== Entries taken from a collection ==
---*---

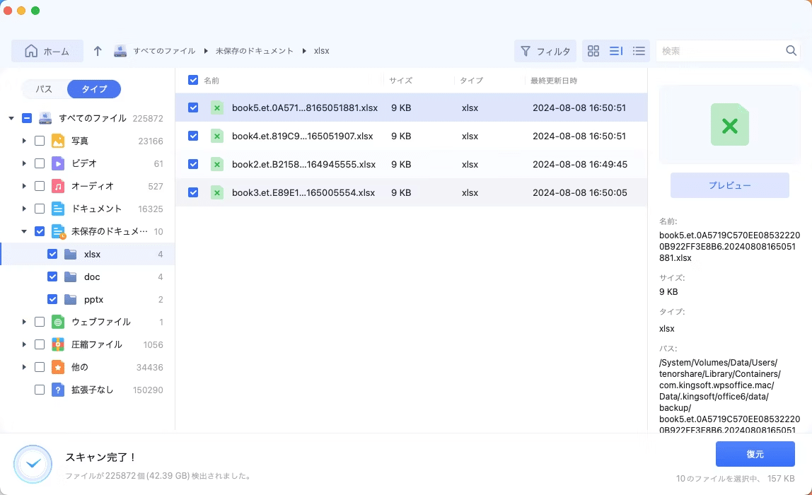The height and width of the screenshot is (495, 812).
Task: Check the ビデオ category checkbox
Action: pos(40,163)
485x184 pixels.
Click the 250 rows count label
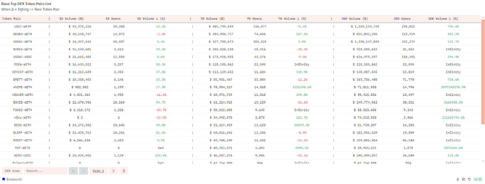tap(12, 171)
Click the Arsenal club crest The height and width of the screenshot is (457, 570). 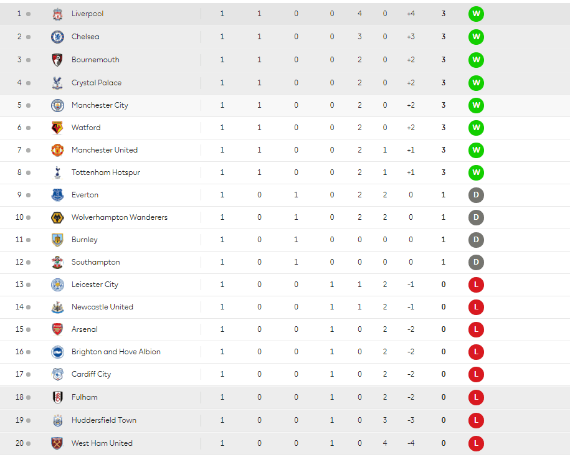[57, 329]
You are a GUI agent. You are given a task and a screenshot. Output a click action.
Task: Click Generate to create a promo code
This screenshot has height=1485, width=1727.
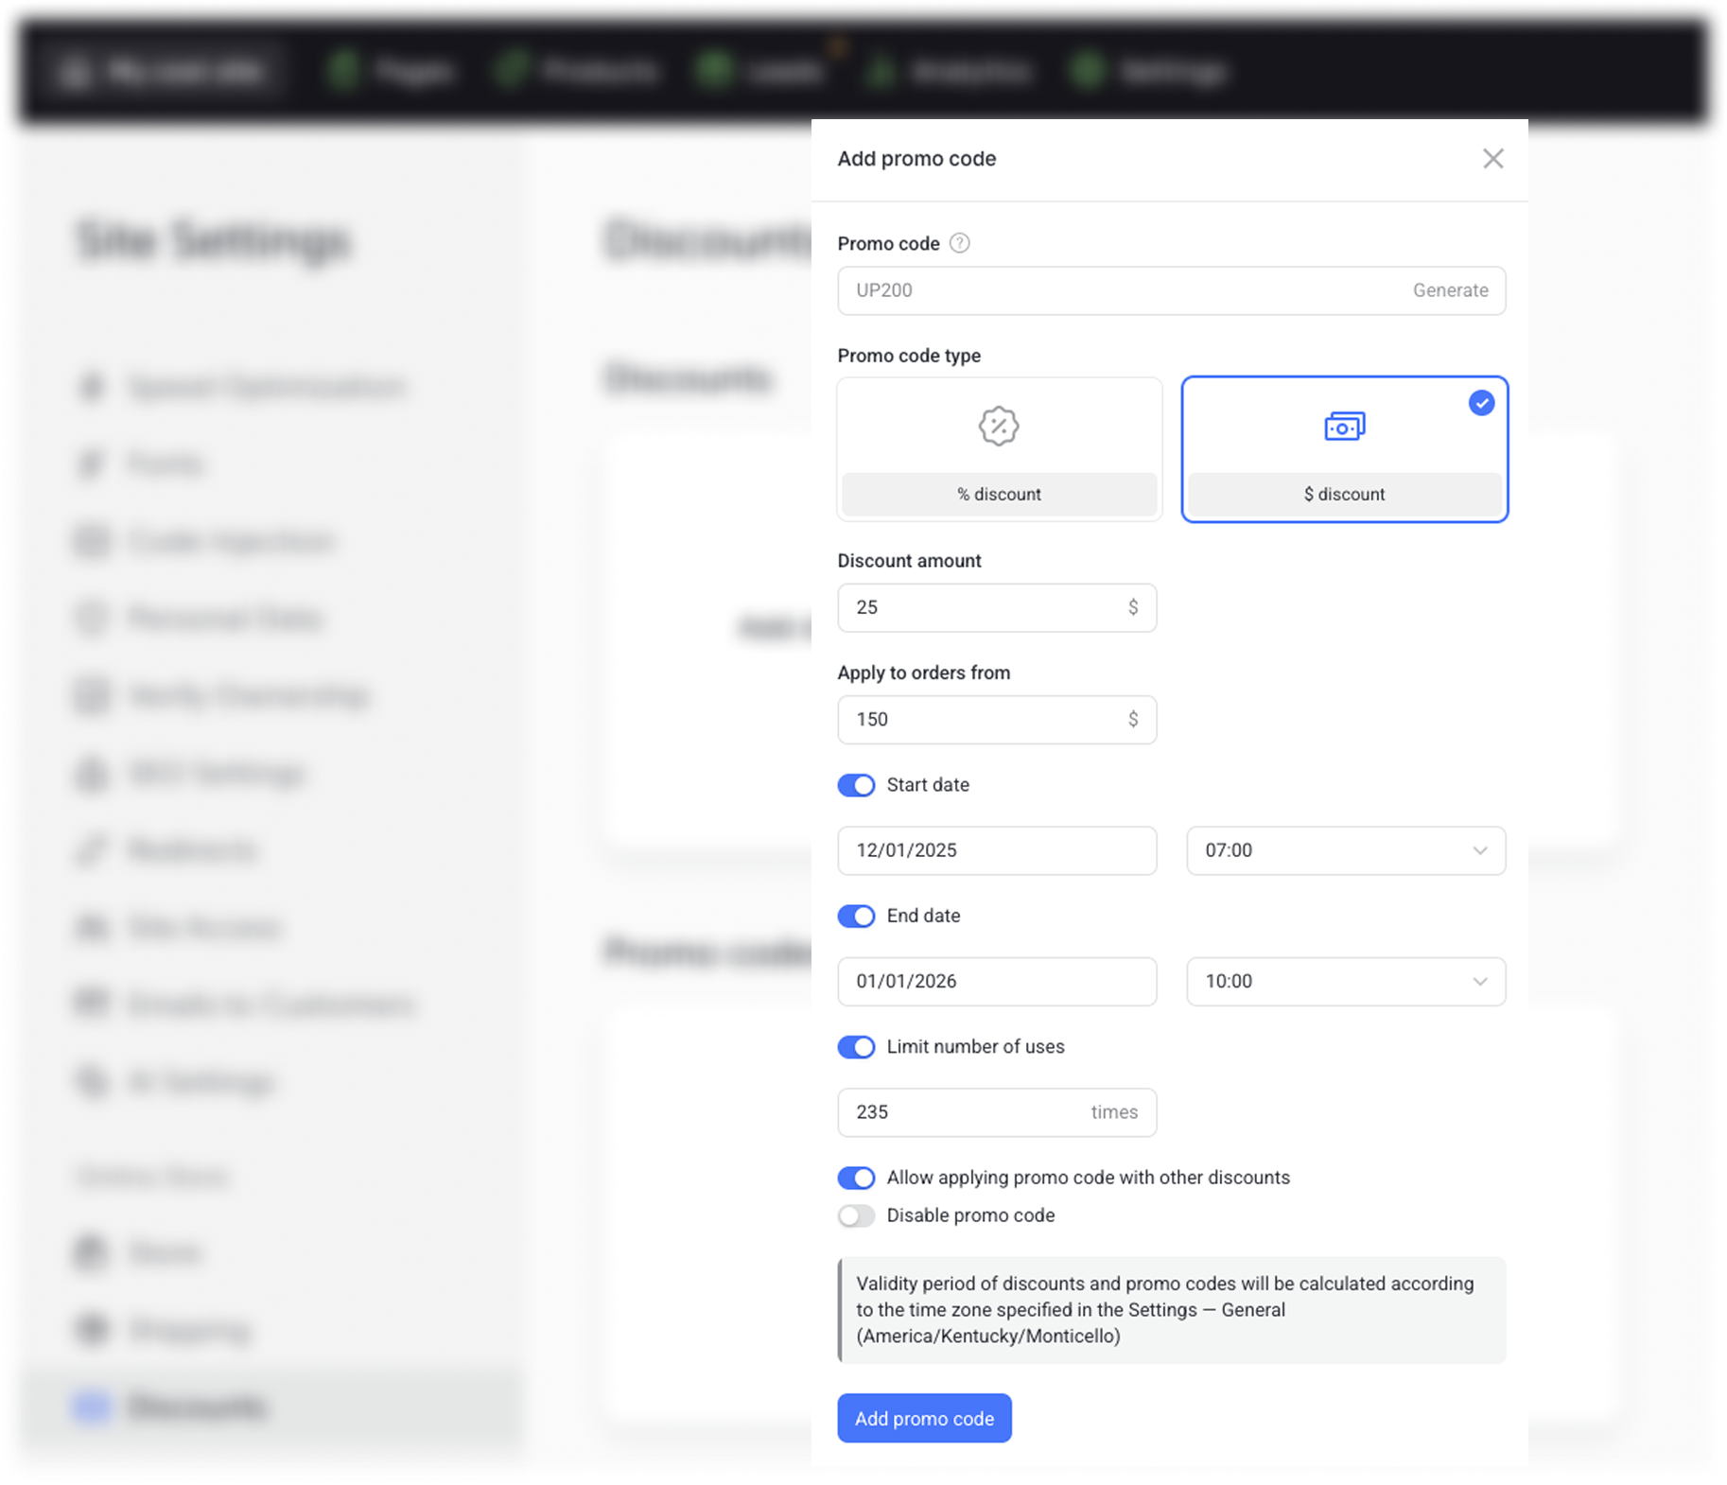pos(1450,290)
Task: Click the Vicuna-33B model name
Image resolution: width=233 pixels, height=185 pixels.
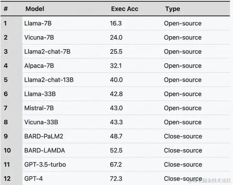Action: click(x=41, y=122)
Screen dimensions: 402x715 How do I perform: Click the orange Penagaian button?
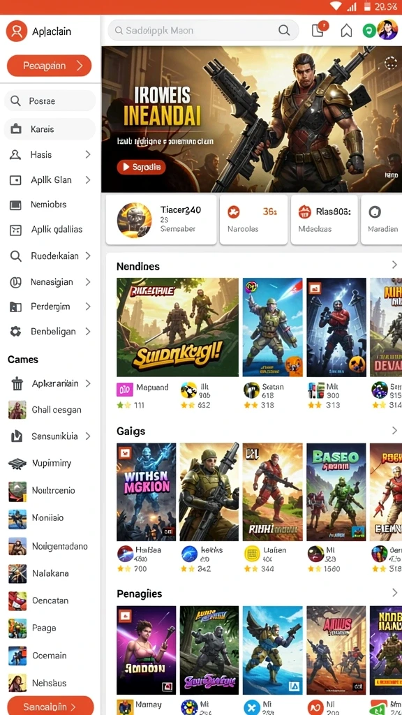[50, 66]
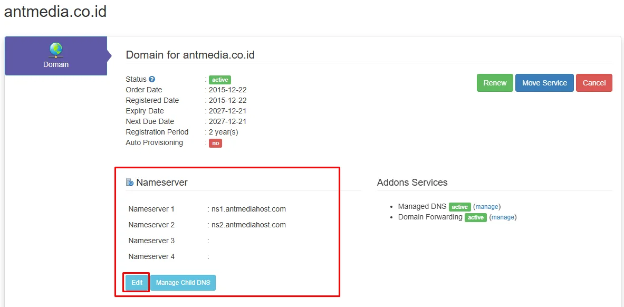Click the Nameserver section heading icon
The width and height of the screenshot is (624, 307).
130,183
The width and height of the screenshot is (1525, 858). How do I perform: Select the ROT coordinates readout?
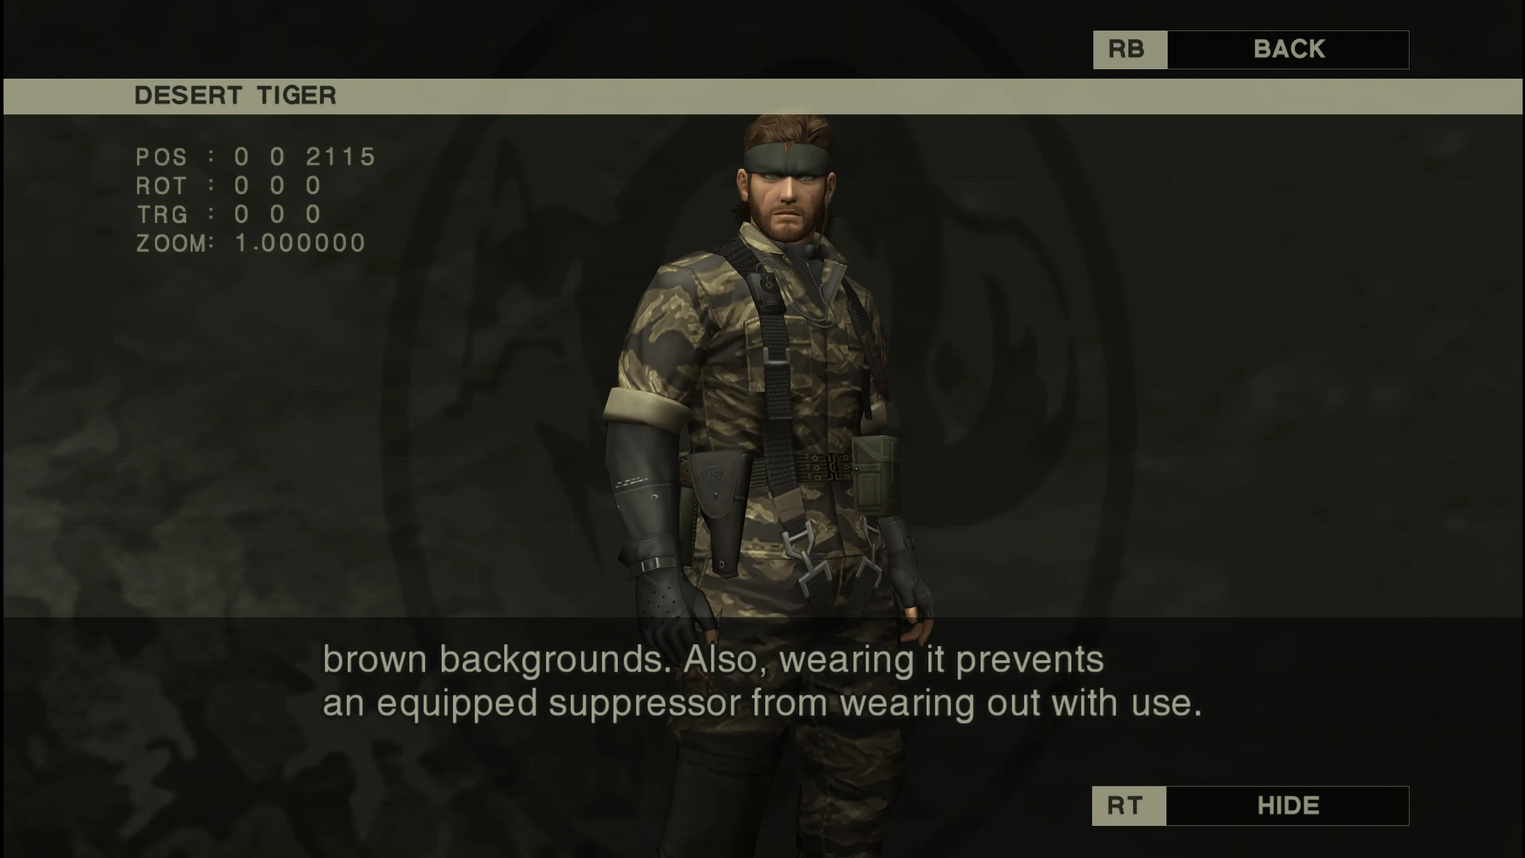point(229,186)
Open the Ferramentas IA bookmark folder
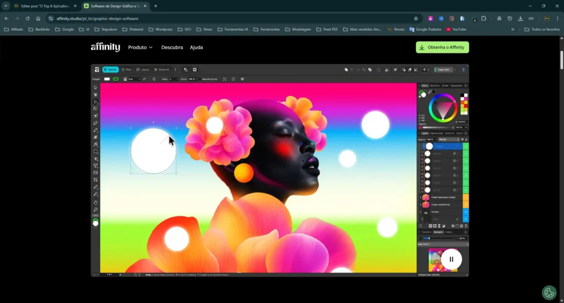564x303 pixels. [x=234, y=29]
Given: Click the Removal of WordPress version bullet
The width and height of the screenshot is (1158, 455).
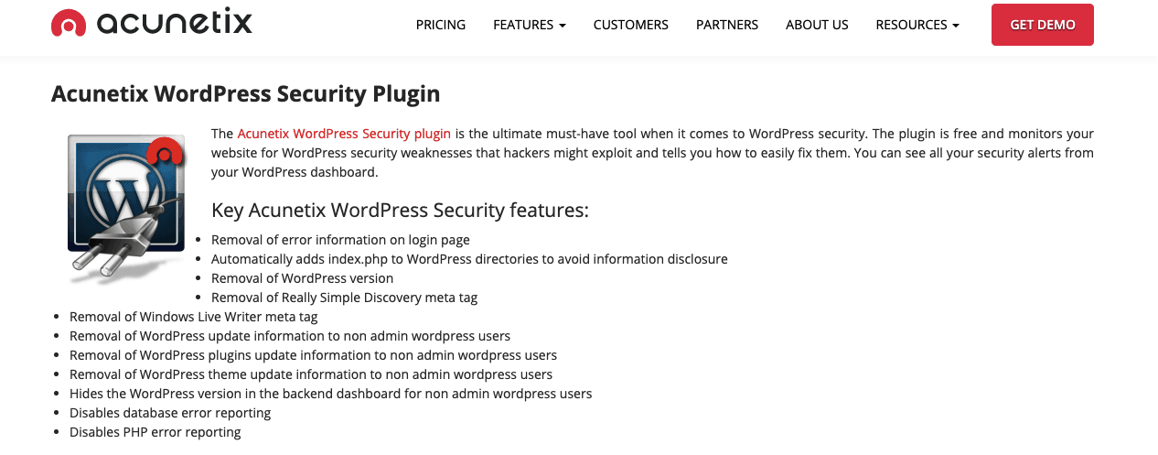Looking at the screenshot, I should point(303,278).
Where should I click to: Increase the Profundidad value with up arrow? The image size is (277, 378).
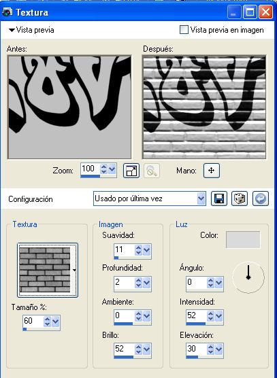point(138,280)
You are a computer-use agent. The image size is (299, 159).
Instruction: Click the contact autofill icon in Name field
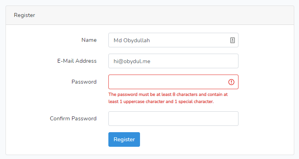[x=232, y=40]
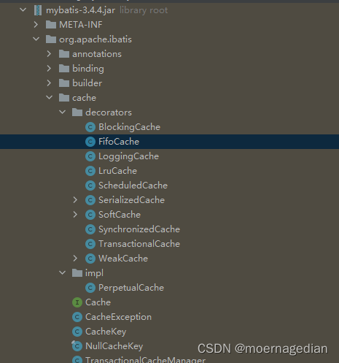
Task: Select the CacheException class
Action: 118,317

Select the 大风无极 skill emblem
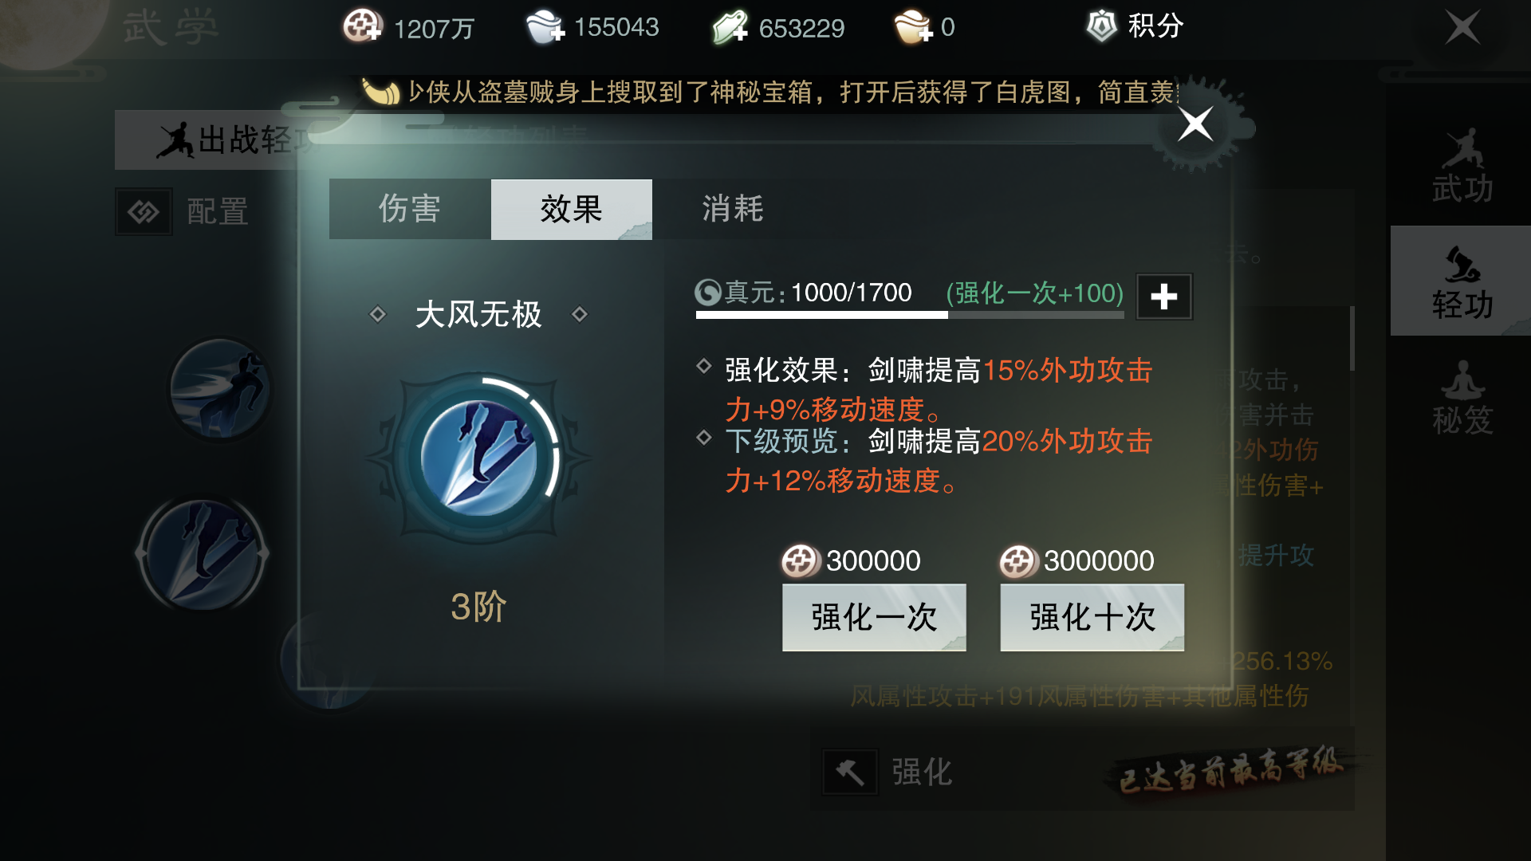[478, 458]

---*---

== EXERCISE BRIEF ==
Would you filter the entries above and keep each line that has the word "agent"?

== RESULT FOR THIS EXERCISE ==
You are a GUI agent. You are given a task and a screenshot. Output a click action.
You are a computer-use agent. The image size is (299, 159).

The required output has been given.